[Kutipan Dokumen]:
*-*-*

Di tangan para ekstremis dan fundamentalis, dari agama mana pun, citra agama bukan lagi sebagai mata air jernih dan menyejukkan sebagaimana disuri-tauladankan oleh para Nabi, puluhan abad silam. Sebaliknya, ia berubah menjadi api yang membakar, menjadi senjata yang menggilas dan membunuh. Dalam keimanan para ekstremis, agama tak hendak diletakkan di dalam diri manusia, melainkan di atasnya. Agama hendak ditampilkan sebagai tiran, sekalipun ia diteriakkan sebagai “tuhan”.

Saya jadi teringat ungkapan kontroversial Gus Dur. “Tuhan tak perlu dibela,” katanya. Kalangan fanatis pun sempat ‘kebakaran jenggot’ oleh statemen itu. Barangkali Gus Dur, seperti juga kita, tak habis pikir dengan sikap agresif kalangan fanatis yang menempuh cara-cara destruktif untuk “membela” Tuhan (dan agama). Kita bisa melihat contoh kasus yang terjadi belum lama ini perihal keberadaan aliran Al-Qiyadah, juga Ahmadiyah, yang dianggap sesat oleh MUI. Dalam pemberitaan media, kita bisa saksikan bagaimana reaksi orang-orang fanatis terhadap para pengikut kedua aliran tersebut. Mereka dipukuli hingga babak belur dan berdarah-darah, rumah dan tempat ibadahnya pun ada yang dibakar. Beginikah cara orang “membela” Tuhan dan agama? Dengan memukuli dan menyakiti, tanpa perikemanusiaan, mereka yang dianggap menodai agama dan menentang Tuhan? Kalau demikian, benar kata Gus Dur, Tuhan tak perlu dibela. Karena “tuhan” telah menjelma jadi tiran, yang menindas dan menggilas, lewat tangan para ekstremis dan fanatis.

Kalau memang sulit untuk meneladani akhlak mulia para Nabi, karena terpaut jarak waktu yang terlampau jauh, barangkali para ekstremis, fanatis dan fundamentalis itu perlu berkaca kepada orang-orang seperti mbah Jamal di atas, yang tak pernah meneriakkan kata “agama” dan “Tuhan” tapi sesungguhnya menyimpan erat keduanya di dalam dirinya, dan diterjemahkannya lewat tindak laku rendah hati dan penuh kasih kepada sesama makhluk. Ya, Tuhan (dan agama) tak perlu ‘dibela’, tapi diejawantahkan, dalam laku mulia dan terpuji... [ ]

Wahyu Puspito S. / 23 Februari 2008

4 komentar:

Insaf Albert Tarigan mengatakan...

*-*-*

[Data Tercatat]:

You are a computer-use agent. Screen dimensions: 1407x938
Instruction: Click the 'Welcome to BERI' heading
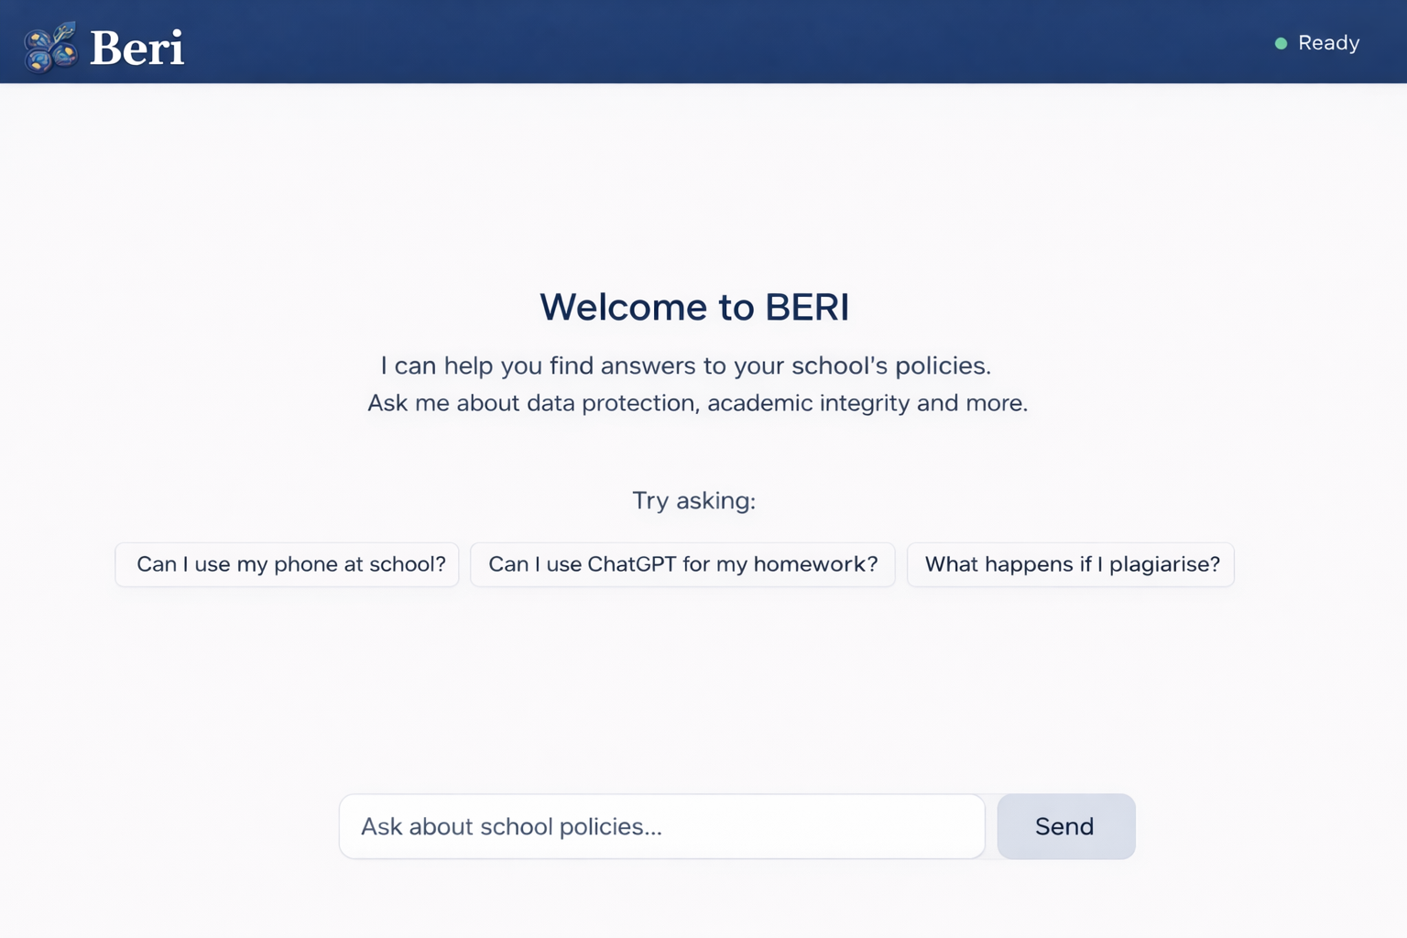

*-*-*

[Kerjakan Tugas Berikut]:
**1)** Jawab pertanyaan tentang tulisan mengenai ekstremisme agama berikut.
(a) Di tangan para ekstremis, agama disebut berubah menjadi apa?
(b) Aliran apa saja yang disebut dianggap sesat oleh MUI?
(c) Siapa yang disebut sebagai orang yang perlu dijadikan cermin oleh para ekstremis, fanatis, dan fundamentalis?
**2)** Salin tulisan mengenai ekstremisme agama tanpa mengubah apa pun, mulai dari "Kalau memang sulit" terus sampai ke "Albert Tarigan mengatakan...".
**3)** Lanjutkan tulisan mengenai ekstremisme agama dari bagian terakhir yang tertera.

[Jawaban Berurutan]:
**1)**
(a) Api yang membakar dan senjata yang menggilas dan membunuh.
(b) Al-Qiyadah dan Ahmadiyah.
(c) Mbah Jamal.

**2)**
Kalau memang sulit untuk meneladani akhlak mulia para Nabi, karena terpaut jarak waktu yang terlampau jauh, barangkali para ekstremis, fanatis dan fundamentalis itu perlu berkaca kepada orang-orang seperti mbah Jamal di atas, yang tak pernah meneriakkan kata “agama” dan “Tuhan” tapi sesungguhnya menyimpan erat keduanya di dalam dirinya, dan diterjemahkannya lewat tindak laku rendah hati dan penuh kasih kepada sesama makhluk. Ya, Tuhan (dan agama) tak perlu ‘dibela’, tapi diejawantahkan, dalam laku mulia dan terpuji... [ ]

Wahyu Puspito S. / 23 Februari 2008

4 komentar:

Insaf Albert Tarigan mengatakan...

**3)**
Aku sudah lama ingin berkomentar tentang tulisanmu yang ini, tapi sayang sekali baru kali ada waktu luang.
Aku sependapat denganmu. Aku sering bertanya dalam hati, bisakah kita beragama dengan damai tanpa setetes darahpun? tapi mungkin aku terlalu naif karena faktanya dunia tak seindah itu. Aku ingat cover tempo kemarin waktu Suharto meninggal dimana lukisan perjamuan terakhir da vinci diganti gambar suharto dan anak-anaknya. Sejumlah orang mengatasnamakan umat Katholik kemudian mendatangi tempo untuk menyatakan keberatannya. Di satu sisi aku kagum dengan cara mereka yang beradab, yaitu dengan dialog dan musyawarah. Lalu kita kembali heboh dengan pemuatan kartun nabi Muhammad oleh koran Denmark, Osama Bin Laden mengancam Eropa, di sini ratusan orang juga melakukan hal yang sama. Yang sering menjadi tanda tanya bagiku adalah, apakah harus ada pertumpahan darah untuk membela mereka yang kita sebut sebagai Tuhan kita, Allah kita, Agama kita, Nabi yang sangat kita cintai. Tentu kamu benar, kalau kita tanya Gus Dur dia akan menjawab Tak perlu! tapi alangkah susahnya membuat semua orang setuju dengan Gus Dur. Sebab, mereka justru yakin dengan Memerangi 'Kafir" atau bahkan meledakkan diri di tempat "kafir" mereka akan memasukit tempat terhormat di Janna alias surga. Kamu ingat video pelaku bom bali 2?
Sayang juga, aku bukan ahli kitab suci, jadi aku tak bisa mengerti apakah memang cinta pada agama, nabi dan Tuhan itu harus dijalankan seekstrim itu?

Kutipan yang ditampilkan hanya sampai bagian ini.